Logistic regression
MNIST. Binary classification: 0 vs 1
Implementation in pure PHP
This is one of the most famous teaching cases in machine learning. It is simple to state, yet it clearly shows how the model works – and where it starts to break down. Here we make an important turn in the book: we move from tabular data to images. Case goal: learn to classify digit images as "0" or "1" with logistic regression and understand the limitations of a linear model.

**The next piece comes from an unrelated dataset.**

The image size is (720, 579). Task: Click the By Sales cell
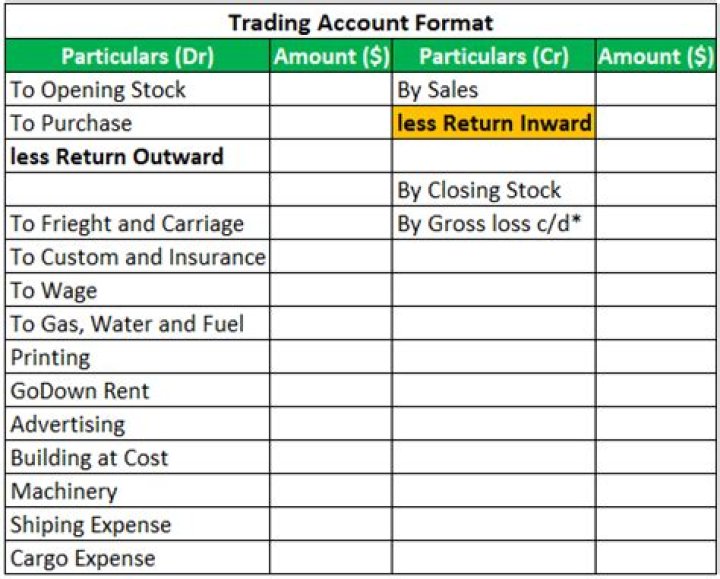(x=494, y=90)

Pure PHP implementation uses a toy MNIST-like dataset with flattened 28x28 images and the standard logistic regression training loop.

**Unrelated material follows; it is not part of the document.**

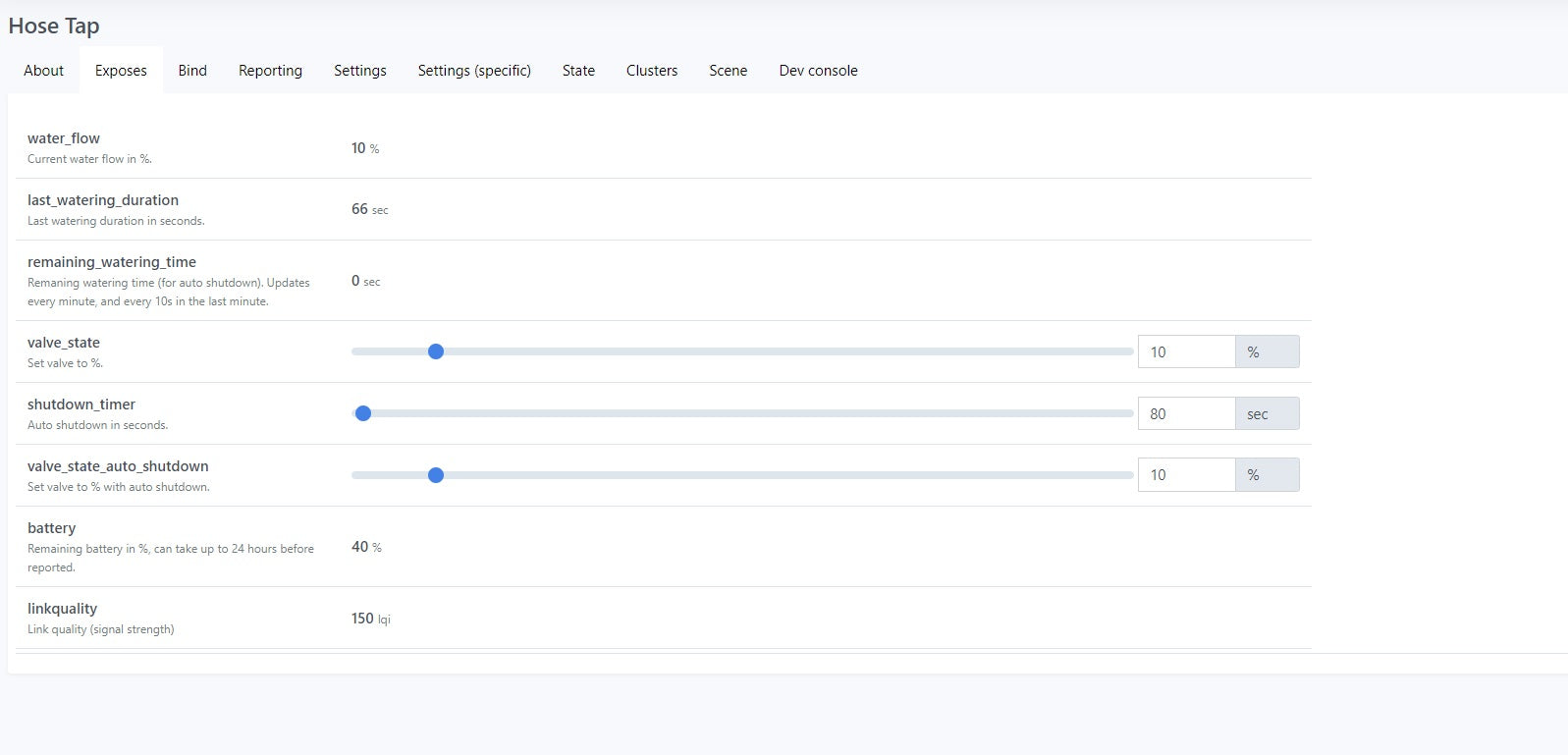This screenshot has height=755, width=1568.
Task: Open the Dev console tab
Action: [x=818, y=71]
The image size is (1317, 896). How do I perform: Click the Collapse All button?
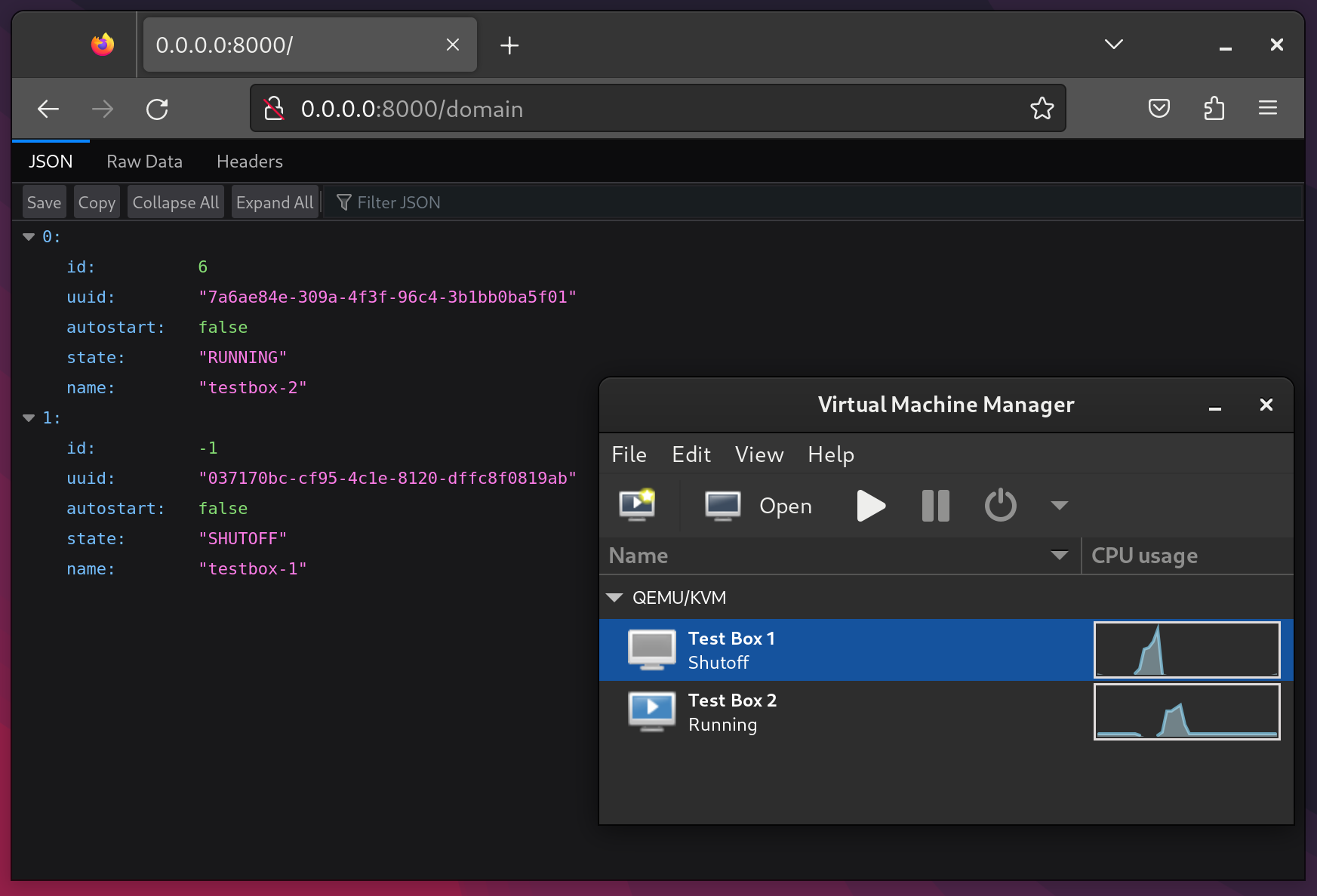click(175, 202)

Example of code: Class LogisticRegression
<?php
namespace app\classes;
class LogisticRegression {
private array $weights;
private float $bias;
private float $learningRate;
public function __construct(int $numFeatures, float $learningRate = 0.1) {
$this->learningRate = $learningRate;
$this->weights = array_fill(0, $numFeatures, 0.0);
$this->bias = 0.0;
}
private function sigmoid(float $z): float {
return 1.0 / (1.0 + exp(-$z));
}
private function dot(array $a, array $b): float {
$sum = 0.0;
foreach ($a as $i => $v) {
$sum += $v * $b[$i];
}
return $sum;
}
public function predictProb(array $x): float {
return $this->sigmoid($this->dot($this->weights, $x) + $this->bias);
}
public function predict(array $x): int {
return $this->predictProb($x) >= 0.5 ? 1 : 0;
}
public function train(array $X, array $y, int $epochs = 5): void {
foreach (range(1, $epochs) as $epoch) {
foreach ($X as $i => $x) {
$p = $this->predictProb($x);
$error = $p - $y[$i];
foreach ($this->weights as $j => $w) {
$this->weights[$j] -= $this->learningRate * $error * $x[$j];
}
$this->bias -= $this->learningRate * $error;
}
// echo "Epoch $epoch done\n";
}
}
}
Example of code: Class MnistLoader
<?php
namespace app\classes;
use Exception;
class MnistLoader {
static public function loadMNIST(string $file, string $directory = '', bool $categoricalLabels = false): array {
$X = [];
$y = [];
$handle = @fopen($directory . $file, 'r');
if ($handle === false) {
throw new Exception('Dataset file not found.');
}
while (($row = fgetcsv($handle)) !== false) {
if ($row === [] || $row[0] === null || $row[0] === '') {
continue;
}
$label = (int)$row[0];
// 1. Оставляем только 0 и 1
if ($label !== 0 && $label !== 1) {
continue;
}
$pixels = array_slice($row, 1);
// 2. Нормализация (0–255 → 0–1)
$pixels = array_map(function ($p): float {
return ((float) trim((string) $p)) / 255.0;
}, $pixels);
$X[] = $pixels;
$y[] = $categoricalLabels
? ($label === 1 ? 'one' : 'zero')
: $label;
}
return [$X, $y];
}
}
MNIST case with RubixML
In real projects, people rarely implement logistic regression from scratch. It is much more convenient to use a machine learning library. The same 0-vs-1 MNIST case with RubixML becomes shorter and closer to production-style code:
Example of code
<?php
use Rubix\ML\Classifiers\LogisticRegression;
use Rubix\ML\Datasets\Labeled;
use Rubix\ML\Datasets\Unlabeled;
use Rubix\ML\Extractors\CSV;
function mnistRows(string $file): iterable {
foreach (new CSV($file, false) as $row) {
if (!isset($row[0])) {
continue;
}
$label = (int) $row[0];
if ($label !== 0 && $label !== 1) {
continue;
}
$pixels = array_map(static fn ($value): float => (float) $value, array_slice($row, 1));
yield array_merge($pixels, [$label === 1 ? 'one' : 'zero']);
}
}
$trainRows = mnistRows(__DIR__ . 'train.csv');
$testRows = mnistRows(__DIR__ . 'test.csv');
$dataset = Labeled::fromIterator($trainRows);
$testDataset = Labeled::fromIterator($testRows);
$model = new LogisticRegression(epochs: 5);
$model->train($dataset);